Apple might finally go low to tap smartphone market
NEW YORK — Can Apple sustain its growth and meet shareholder expectations by only catering to the top end of the market?
It might be a matter of when, not if, Apple could introduce lower-priced iPhones to address the fastest-growing segment of the smartphone market: phones that sell for less than $300 contract-free. It's not a new issue. For years, pundits have been wrongly predicting that Apple would have done this by now.
The upside is selling more devices. The downside is Apple's industry-leading margins get eroded, which is why the company has been reticent to do that so far.
Bernstein Research software analyst Toni Sacconaghi argues Apple inevitably could introduce a lower-priced device largely because the high-end of the smartphone market is becoming increasingly saturated, and there simply is little room to grow.
Sacconaghi wonders whether Apple is too late, and the high-end of the smartphone market is already tapped. If that's the case, then Wall Street profit and revenue estimates for the next two fiscal years are probably too high, and the company could disappoint investors come earnings time in 2014.
iPhone sales come from three primary sources: repeat iPhone devotees; switchers from another brand of smartphone; and first-time smartphone buyers. Adding new carriers that carry Apple spurs new users, some of whom are first-time buyers and some of whom switch their phone preferences. Sacconaghi assumes about 85% of iPhones are replaced within three years, with the majority switched out in the first two. The remaining iPhones Apple sells in a given year are first-time iPhone users. First-time iPhone users also come from the addition of new wireless operators that sell Apple products, such as China Mobile.
Sacconaghi stressed his analysis and forecasts don't account for unannounced carrier handset sales, including speculation China Mobile could eventually sell iPhones. A deal with China Mobile could add 15 million iPhones in the first year of availability, he says.
China Mobile is the world largest wireless carrier with more than 750 million subscribers. Still, an announcement involving China Mobile would be a good thing. But it would also likely spur analysts to increase their estimates, making the need to sell more high-end phones no less pressing.
Surprisingly, the majority of new iPhones sold in recent years have not been replacement phones but sales to new users. In fiscal year 2013, of the roughly 150 million iPhones sold, about 85 million will come from first-time smartphone buyers as well as those switching from competitor platforms. The analyst estimates Apple will have to sell nearly 125 million iPhones to first-time iPhone buyers over the next two years, including users from other smartphone platforms, to meet Wall Street consensus earnings expectations for the next two fiscal years.
"Is this realistic, given increased penetration of high-end phones, and a dwindling set of competitive platforms to take share from?" Sacconaghi asks.
While those targets are plausible, there is a slim margin of error that Apple will attract enough first-time iPhone buyers to meet consensus estimates by financial analysts, he says.

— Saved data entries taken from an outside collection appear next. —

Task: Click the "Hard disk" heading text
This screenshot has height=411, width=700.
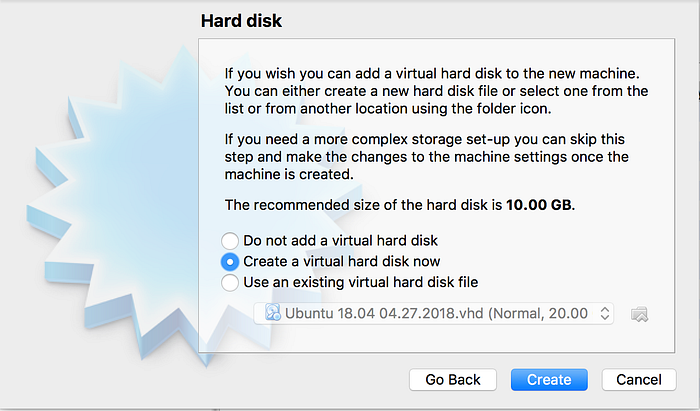Action: pyautogui.click(x=241, y=21)
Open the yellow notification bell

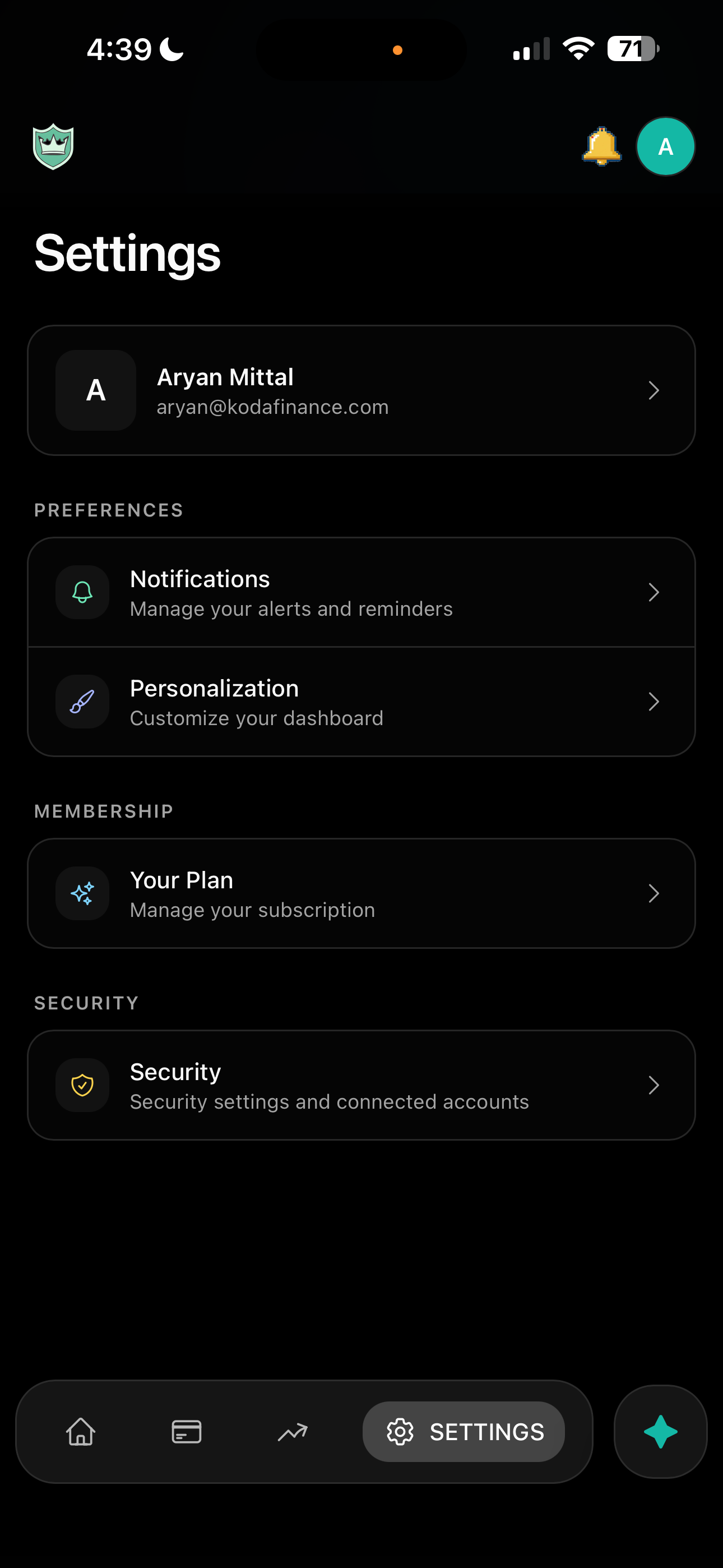601,147
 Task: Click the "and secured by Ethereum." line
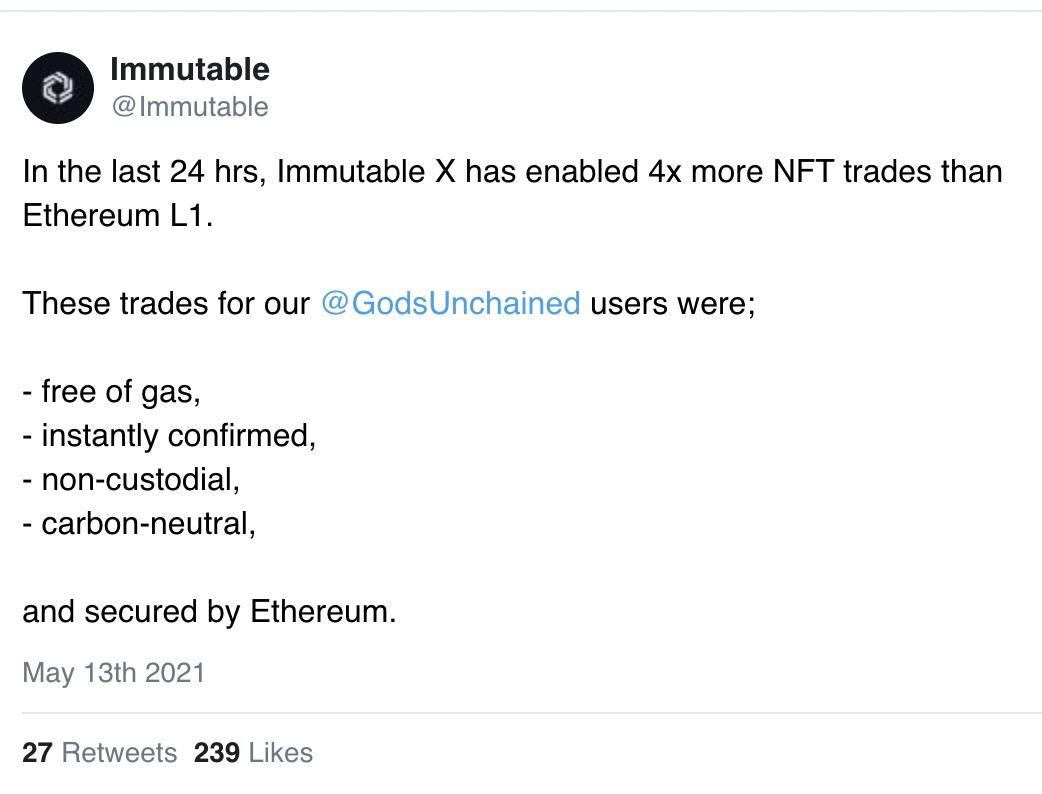coord(209,611)
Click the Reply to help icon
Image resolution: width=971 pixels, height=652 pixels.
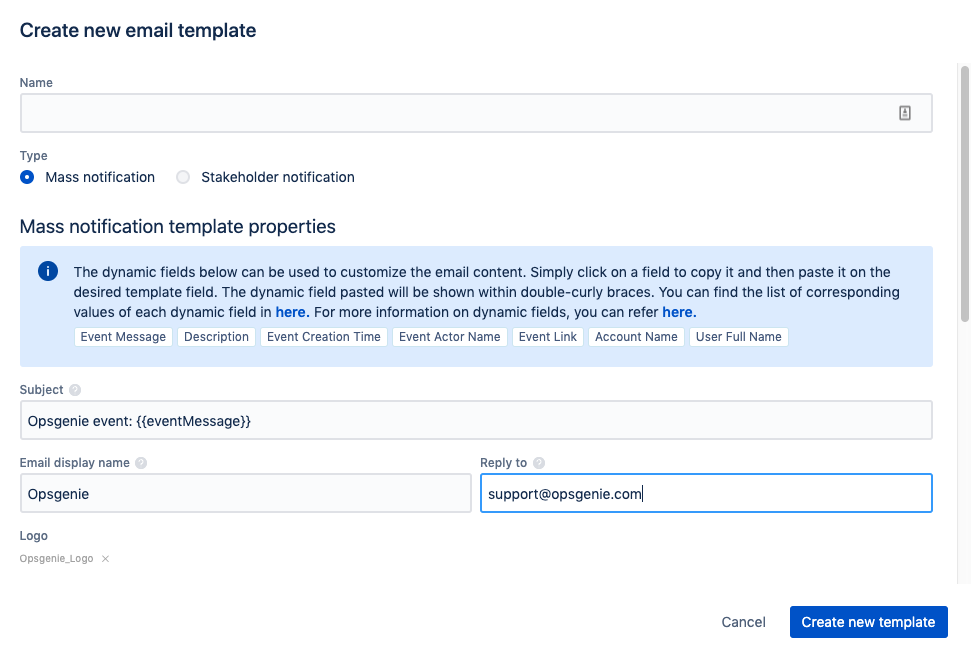538,463
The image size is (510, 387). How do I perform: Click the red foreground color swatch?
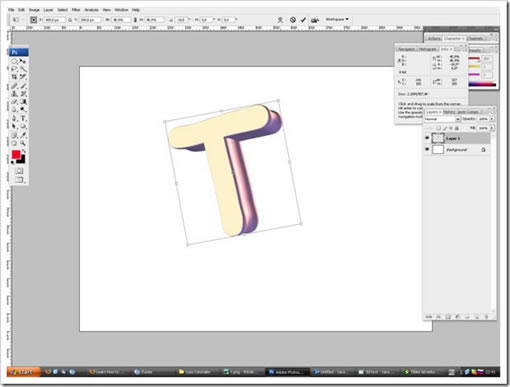pyautogui.click(x=16, y=155)
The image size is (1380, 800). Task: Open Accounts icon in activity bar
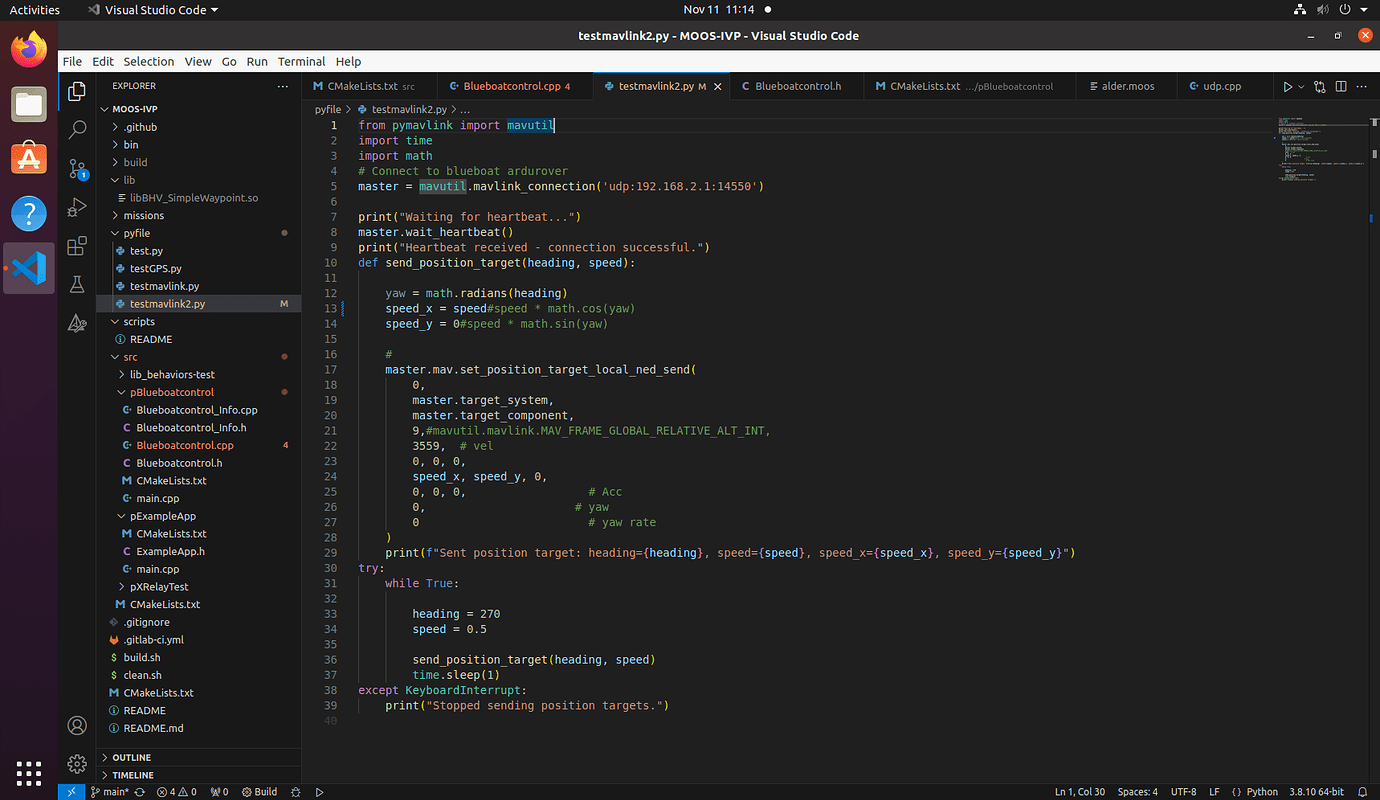point(77,725)
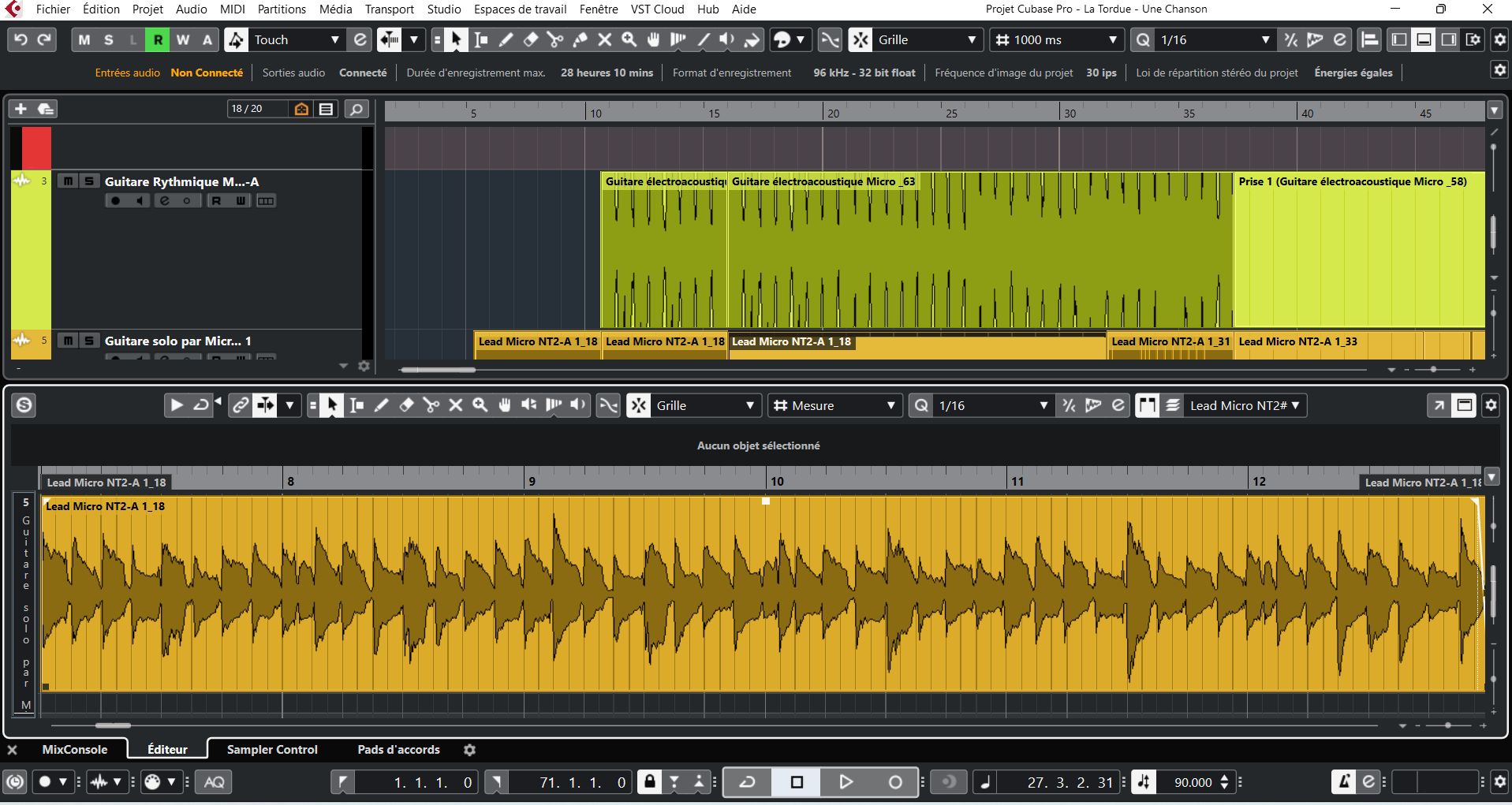Screen dimensions: 1512x805
Task: Select the Draw pencil tool in the lower editor
Action: pos(382,405)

Without new carriers or new, lower-priced phones, "iPhone unit growth is likely to be tepid over the next two years," Sacconaghi says. Earnings estimates for the fiscal year ended in September 2013, which are set to be announced Oct. 28, are $39.34 a share. Earnings for the fiscal year ending in September 2014 are $43.10 a share.
As far as grabbing disenfranchised high-end BlackBerry users and Nokia customers, their total number probably falls short of 50 million. Over the last six quarters, both vendors combined to sell 25 million high-end phones -- 9 million for Nokia and 16 million for BlackBerry. The analyst thinks BlackBerry and high-end Nokia customers are ripe for switching to Apple and high-end Android devices due to their lack of apps. What's more, BlackBerry corporate customers are worried about the Canadian company's survival after agreeing to be acquired by a private equity outfit. Apple can attract about 100 million to 115 million first time, high-end iPhone users over the next two years -- consistent with new users.
While Apple will snap up its share of Nokia and Blackberry users, the company may have to eventually drift down market to find enough volume to maintain revenue and earnings growth. How and when the Cupertino, Calif., company eventually enters lower price points is the question.
Perhaps Apple's newly hired retail chief Angela Ahrendts, CEO of fashion retailer Burberry Gloup, will have some fresh ideas on how to get more iPhones in the hands of new customers.
Mark Veverka is a technology columnist with more than 25 years of financial journalism experience. He was previously a columnist at Barron's, The Wall Street Journal and the San Francisco Chronicle.